## Input records
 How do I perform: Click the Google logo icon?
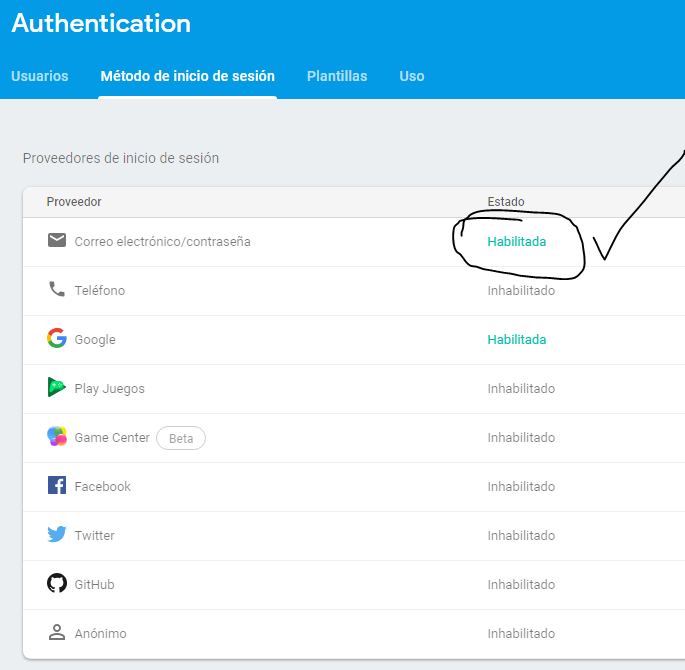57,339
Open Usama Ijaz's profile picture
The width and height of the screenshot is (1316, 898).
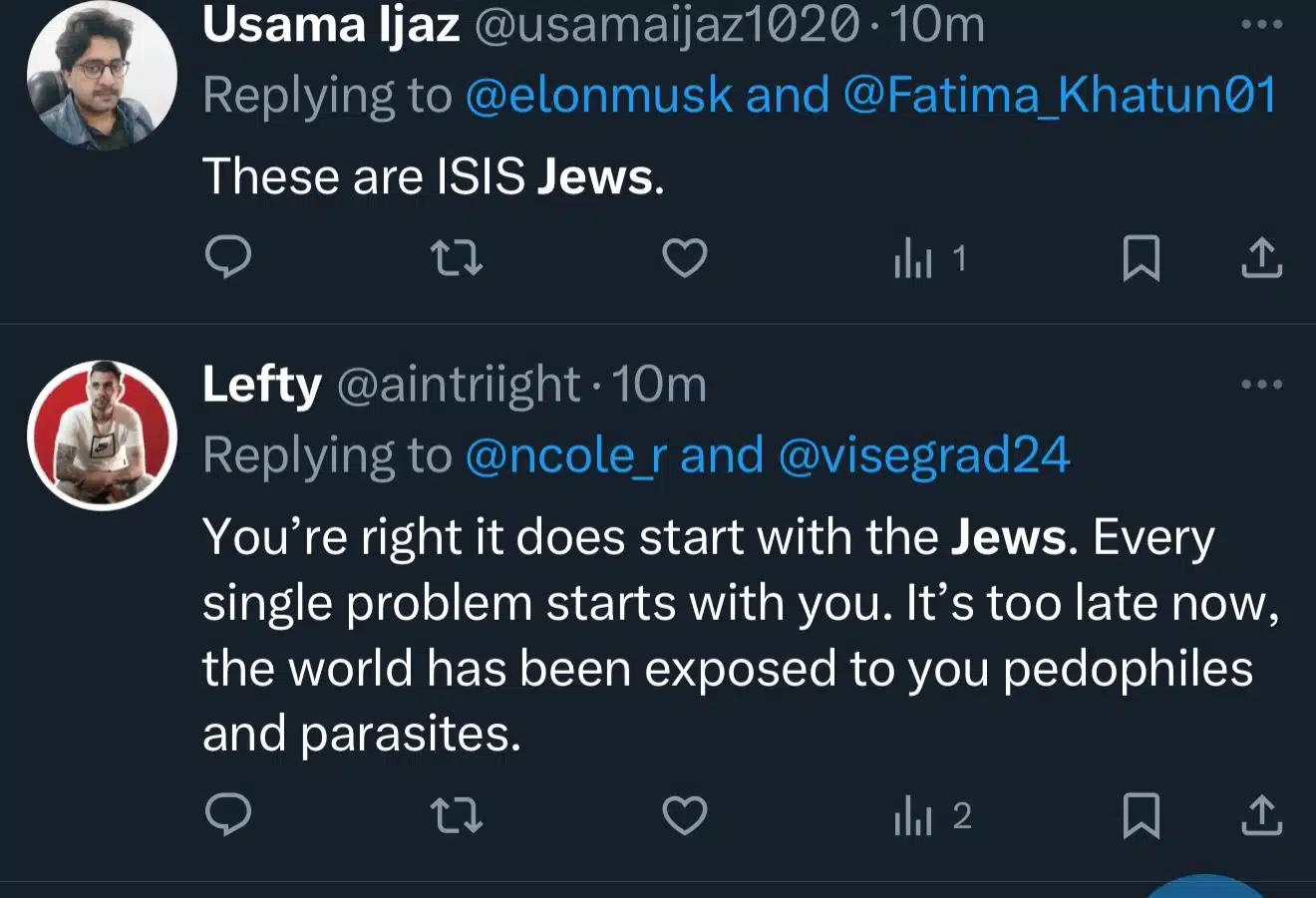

...

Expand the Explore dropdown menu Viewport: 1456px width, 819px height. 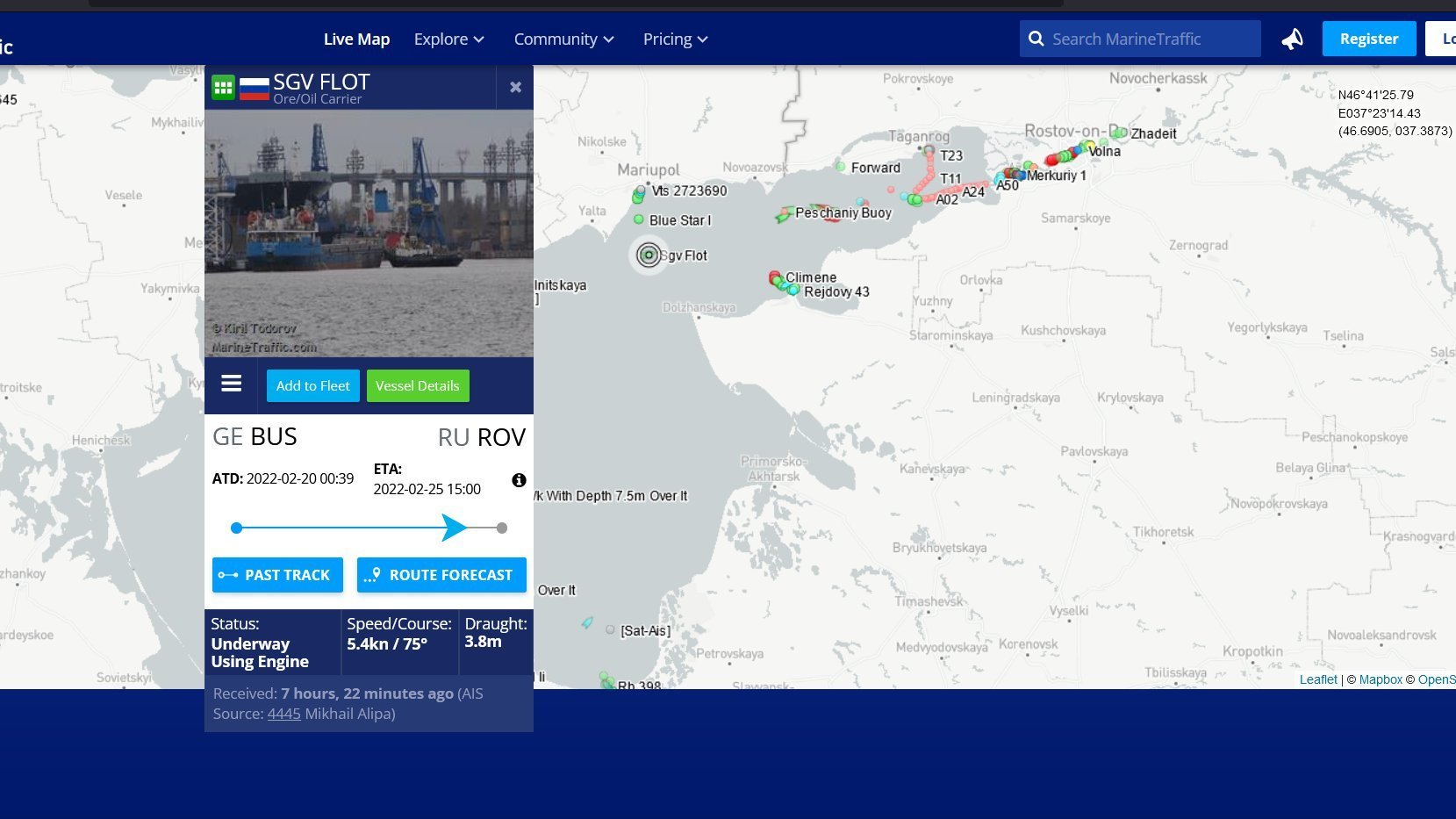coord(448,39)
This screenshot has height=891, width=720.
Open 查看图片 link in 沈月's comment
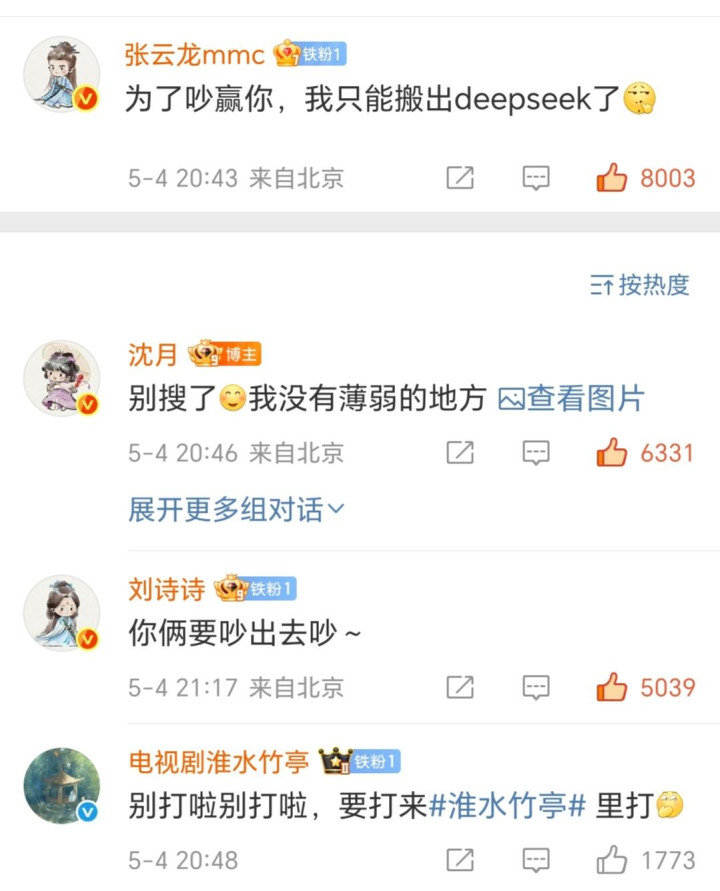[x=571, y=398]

## What you will do
Scan the material for "screenshot" and copy the lines that hold it.

## Result of the exercise
The width and height of the screenshot is (1316, 898).
This screenshot has height=891, width=720.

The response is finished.